CAB-LA is a highly effective HIV prevention method, administered by intramuscular injection every two months. However, data regarding the safety of CAB-LA during pregnancy are limited. An open-label extension study of the CAB-LA efficacy trial in cisgender women included women in several countries across East and Southern Africa who had the potential to become pregnant during the longitudinal study and who did not have HIV. Participants chose between CAB-LA or oral PrEP with tenofovir disoproxil fumarate and emtricitabine and had the option to use contraception if they wished. They were monitored closely for safety. Participants who became pregnant also were monitored for pregnancy-related adverse events including gestational hypertension, pre-eclampsia, and weight gain, as well as infant outcomes, such as miscarriage, intrauterine fetal death or stillbirth, premature birth, or low birthweight.
There were 367 pregnancies in this phase of the study. Pregnancy-related maternal adverse event incidence was 45.7, 47.1, and 37.5 per 100 person years among people using CAB-LA during pregnancy, prior to pregnancy, or with no CAB-LA use, respectively. Adverse infant outcomes were similar across groups, with negative outcomes reported in 33%, 38%, and 27% of pregnancies with CAB-LA use, prior CAB-LA use, or no CAB-LA use, respectively. One major congenital anomaly was reported in a participant receiving CAB-LA. No maternal deaths occurred. Pregnancy and infant outcomes in the study were similar to estimated general population outcomes.
Overall, CAB-LA was safe and well tolerated. These findings demonstrate the safety of using CAB-LA prior to and during pregnancy.
"The overlap between high HIV incidence and the specific risks that cisgender pregnant women face in acquiring HIV in many countries calls for diverse and highly effective PrEP options as part of sexual and reproductive health approaches," said study chair Sinead Delany-Moretlwe, M.B.B.Ch., Ph.D., director of Research at Wits RHI and professor of Global Health and Infectious Diseases at the University of the Witwatersrand, Johannesburg. "We hope that these findings can fill an important knowledge gap that can help increase access to this highly effective HIV PrEP option among cisgender women before, during, and after pregnancy."
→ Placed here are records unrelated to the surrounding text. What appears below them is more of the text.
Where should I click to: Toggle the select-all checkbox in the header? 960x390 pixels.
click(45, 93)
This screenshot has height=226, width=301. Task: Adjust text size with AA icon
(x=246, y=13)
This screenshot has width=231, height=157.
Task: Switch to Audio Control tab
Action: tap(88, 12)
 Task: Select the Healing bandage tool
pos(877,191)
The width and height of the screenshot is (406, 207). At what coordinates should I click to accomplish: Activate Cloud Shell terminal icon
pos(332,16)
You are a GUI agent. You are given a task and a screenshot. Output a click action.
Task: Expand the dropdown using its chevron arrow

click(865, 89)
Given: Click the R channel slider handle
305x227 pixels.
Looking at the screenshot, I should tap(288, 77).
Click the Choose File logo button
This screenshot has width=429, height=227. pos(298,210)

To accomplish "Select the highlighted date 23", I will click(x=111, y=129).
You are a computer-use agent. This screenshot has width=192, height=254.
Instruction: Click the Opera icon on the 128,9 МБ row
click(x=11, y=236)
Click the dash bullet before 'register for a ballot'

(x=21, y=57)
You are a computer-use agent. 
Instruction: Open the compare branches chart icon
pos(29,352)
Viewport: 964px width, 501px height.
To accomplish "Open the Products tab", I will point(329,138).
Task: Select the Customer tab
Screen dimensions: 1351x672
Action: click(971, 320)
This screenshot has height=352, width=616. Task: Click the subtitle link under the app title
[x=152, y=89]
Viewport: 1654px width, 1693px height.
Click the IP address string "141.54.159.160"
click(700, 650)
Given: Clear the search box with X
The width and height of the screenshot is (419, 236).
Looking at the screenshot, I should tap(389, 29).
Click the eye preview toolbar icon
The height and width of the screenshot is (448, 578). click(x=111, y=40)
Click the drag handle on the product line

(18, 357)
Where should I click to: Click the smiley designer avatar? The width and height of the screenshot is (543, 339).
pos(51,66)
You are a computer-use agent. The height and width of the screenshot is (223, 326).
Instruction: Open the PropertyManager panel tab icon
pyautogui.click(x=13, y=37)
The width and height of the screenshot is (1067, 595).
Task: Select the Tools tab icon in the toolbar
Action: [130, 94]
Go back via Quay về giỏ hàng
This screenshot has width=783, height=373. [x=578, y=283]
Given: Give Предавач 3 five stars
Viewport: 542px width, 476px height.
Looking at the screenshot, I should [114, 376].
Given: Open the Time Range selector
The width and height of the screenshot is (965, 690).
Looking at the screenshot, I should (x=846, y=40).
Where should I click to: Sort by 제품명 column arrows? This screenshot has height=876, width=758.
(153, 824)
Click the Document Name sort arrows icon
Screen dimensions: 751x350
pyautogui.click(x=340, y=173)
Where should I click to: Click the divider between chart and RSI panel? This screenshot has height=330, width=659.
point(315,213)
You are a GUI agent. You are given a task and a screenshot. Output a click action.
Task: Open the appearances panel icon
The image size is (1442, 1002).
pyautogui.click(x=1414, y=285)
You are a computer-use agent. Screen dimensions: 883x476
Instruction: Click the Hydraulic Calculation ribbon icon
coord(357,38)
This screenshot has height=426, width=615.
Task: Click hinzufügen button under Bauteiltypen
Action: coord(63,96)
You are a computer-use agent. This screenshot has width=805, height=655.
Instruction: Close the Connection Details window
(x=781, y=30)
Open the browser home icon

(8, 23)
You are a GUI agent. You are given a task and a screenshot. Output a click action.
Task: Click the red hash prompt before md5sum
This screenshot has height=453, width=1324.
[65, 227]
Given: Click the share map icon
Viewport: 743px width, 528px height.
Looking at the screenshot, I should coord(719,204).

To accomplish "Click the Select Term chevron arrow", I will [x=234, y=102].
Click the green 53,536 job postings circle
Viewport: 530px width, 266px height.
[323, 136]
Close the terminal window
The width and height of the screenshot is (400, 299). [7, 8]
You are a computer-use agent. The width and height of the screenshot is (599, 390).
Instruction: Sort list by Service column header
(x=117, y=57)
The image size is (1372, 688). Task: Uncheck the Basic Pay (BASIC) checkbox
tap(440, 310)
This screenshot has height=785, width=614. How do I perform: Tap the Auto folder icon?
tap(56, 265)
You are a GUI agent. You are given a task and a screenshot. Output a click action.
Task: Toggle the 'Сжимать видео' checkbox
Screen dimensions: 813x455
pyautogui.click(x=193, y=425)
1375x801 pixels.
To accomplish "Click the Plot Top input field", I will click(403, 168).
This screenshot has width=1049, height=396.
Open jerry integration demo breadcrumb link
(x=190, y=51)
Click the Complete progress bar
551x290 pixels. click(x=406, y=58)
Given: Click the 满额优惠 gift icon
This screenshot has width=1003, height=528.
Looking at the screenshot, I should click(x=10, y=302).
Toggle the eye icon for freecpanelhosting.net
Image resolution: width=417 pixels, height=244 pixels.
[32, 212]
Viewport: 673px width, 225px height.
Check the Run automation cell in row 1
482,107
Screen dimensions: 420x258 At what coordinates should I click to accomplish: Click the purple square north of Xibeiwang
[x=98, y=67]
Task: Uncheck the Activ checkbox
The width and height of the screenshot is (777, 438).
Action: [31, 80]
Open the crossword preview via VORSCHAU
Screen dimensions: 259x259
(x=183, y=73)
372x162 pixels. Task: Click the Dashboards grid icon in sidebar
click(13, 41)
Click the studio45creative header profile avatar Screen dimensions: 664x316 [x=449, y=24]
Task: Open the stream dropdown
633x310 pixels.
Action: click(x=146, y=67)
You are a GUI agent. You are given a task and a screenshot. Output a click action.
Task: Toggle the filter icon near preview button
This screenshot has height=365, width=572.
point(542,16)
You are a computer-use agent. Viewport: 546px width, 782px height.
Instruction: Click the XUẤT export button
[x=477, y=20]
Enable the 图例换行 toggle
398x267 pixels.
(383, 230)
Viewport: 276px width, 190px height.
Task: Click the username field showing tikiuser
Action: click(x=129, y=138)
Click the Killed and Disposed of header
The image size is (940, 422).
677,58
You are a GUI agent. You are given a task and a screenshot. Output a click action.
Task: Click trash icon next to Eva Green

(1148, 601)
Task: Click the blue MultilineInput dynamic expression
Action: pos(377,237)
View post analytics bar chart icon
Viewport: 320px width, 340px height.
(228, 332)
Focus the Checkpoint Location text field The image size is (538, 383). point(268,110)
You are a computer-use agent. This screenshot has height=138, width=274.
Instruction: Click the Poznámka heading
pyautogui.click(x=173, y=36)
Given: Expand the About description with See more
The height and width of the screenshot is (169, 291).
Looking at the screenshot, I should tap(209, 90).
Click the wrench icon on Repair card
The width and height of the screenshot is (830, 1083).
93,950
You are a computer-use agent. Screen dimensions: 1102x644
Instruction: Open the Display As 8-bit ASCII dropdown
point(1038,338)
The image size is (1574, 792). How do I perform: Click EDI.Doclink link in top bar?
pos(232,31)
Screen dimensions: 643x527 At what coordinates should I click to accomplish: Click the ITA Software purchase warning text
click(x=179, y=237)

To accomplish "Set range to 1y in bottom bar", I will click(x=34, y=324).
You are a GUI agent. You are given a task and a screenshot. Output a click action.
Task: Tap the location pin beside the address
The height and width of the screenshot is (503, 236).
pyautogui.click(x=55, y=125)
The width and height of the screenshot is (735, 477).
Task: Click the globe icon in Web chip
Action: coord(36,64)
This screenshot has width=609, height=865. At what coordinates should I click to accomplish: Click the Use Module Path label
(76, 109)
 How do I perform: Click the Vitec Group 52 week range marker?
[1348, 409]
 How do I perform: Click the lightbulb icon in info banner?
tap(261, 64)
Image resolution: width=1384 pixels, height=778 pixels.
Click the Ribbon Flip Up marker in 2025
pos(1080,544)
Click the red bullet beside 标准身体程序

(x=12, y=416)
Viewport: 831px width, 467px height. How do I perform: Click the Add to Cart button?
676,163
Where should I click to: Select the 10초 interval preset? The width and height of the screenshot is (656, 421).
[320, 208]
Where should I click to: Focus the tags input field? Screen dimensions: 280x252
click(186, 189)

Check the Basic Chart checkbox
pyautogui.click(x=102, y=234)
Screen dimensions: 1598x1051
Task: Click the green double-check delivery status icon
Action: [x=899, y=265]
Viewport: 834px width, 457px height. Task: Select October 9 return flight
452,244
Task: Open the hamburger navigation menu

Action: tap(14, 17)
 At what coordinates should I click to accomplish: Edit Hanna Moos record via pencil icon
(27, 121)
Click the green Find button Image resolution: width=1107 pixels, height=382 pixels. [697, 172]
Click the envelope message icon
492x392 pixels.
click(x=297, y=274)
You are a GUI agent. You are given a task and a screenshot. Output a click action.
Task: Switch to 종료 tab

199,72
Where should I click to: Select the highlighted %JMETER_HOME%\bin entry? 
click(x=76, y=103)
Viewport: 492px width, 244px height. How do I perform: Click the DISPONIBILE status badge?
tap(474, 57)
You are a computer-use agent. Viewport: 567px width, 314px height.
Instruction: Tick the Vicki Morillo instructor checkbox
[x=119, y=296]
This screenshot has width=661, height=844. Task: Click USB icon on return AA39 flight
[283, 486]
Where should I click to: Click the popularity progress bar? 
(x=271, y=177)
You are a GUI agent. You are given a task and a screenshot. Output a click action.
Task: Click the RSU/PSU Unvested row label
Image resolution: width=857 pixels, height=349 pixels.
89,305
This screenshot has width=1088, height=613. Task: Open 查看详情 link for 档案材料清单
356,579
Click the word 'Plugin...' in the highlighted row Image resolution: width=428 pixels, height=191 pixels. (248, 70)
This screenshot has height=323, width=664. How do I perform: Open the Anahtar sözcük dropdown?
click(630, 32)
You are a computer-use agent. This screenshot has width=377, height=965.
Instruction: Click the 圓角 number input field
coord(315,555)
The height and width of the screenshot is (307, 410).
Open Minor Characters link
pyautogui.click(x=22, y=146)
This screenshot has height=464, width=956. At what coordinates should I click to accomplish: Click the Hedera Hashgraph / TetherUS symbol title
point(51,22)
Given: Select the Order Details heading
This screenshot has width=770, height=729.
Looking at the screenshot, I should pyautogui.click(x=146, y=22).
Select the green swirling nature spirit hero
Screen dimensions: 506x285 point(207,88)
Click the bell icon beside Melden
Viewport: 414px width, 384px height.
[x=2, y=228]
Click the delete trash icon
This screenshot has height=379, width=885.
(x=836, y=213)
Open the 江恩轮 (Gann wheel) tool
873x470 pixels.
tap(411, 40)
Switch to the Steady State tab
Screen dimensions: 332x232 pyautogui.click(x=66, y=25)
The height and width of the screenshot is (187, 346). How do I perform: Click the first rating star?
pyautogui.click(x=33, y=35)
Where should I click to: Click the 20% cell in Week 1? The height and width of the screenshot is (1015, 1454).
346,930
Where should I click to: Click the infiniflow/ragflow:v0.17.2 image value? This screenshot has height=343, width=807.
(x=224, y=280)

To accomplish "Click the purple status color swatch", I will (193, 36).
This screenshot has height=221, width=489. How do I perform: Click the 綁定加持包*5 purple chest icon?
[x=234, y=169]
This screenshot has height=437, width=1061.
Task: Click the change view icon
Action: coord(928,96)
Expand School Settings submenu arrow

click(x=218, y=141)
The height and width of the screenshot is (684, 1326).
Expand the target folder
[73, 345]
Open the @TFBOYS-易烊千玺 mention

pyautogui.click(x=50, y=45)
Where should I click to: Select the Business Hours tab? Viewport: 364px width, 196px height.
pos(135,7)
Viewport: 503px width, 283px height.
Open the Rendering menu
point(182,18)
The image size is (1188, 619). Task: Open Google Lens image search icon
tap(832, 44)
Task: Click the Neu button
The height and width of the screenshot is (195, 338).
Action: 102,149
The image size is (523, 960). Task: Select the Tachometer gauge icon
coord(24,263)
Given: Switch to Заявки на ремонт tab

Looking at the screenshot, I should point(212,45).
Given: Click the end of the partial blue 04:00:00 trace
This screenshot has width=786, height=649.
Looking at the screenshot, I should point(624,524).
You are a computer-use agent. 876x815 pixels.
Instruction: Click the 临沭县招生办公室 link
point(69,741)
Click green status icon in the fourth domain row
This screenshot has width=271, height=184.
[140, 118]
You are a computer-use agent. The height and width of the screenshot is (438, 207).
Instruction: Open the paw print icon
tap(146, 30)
This study is conducted and implemented by the NIH-funded HIV Prevention Trials Network (HPTN). NIAID sponsors and co-funds the trial with ViiV Healthcare and the Bill & Melinda Gates Foundation. ViiV Healthcare and Gilead Sciences, Inc., provide study medications. The NIH's National Institute of Mental Health, National Institute on Drug Abuse, and Eunice Kennedy Shriver National Institute of Child Health and Human Development collaborated with NIAID on this study.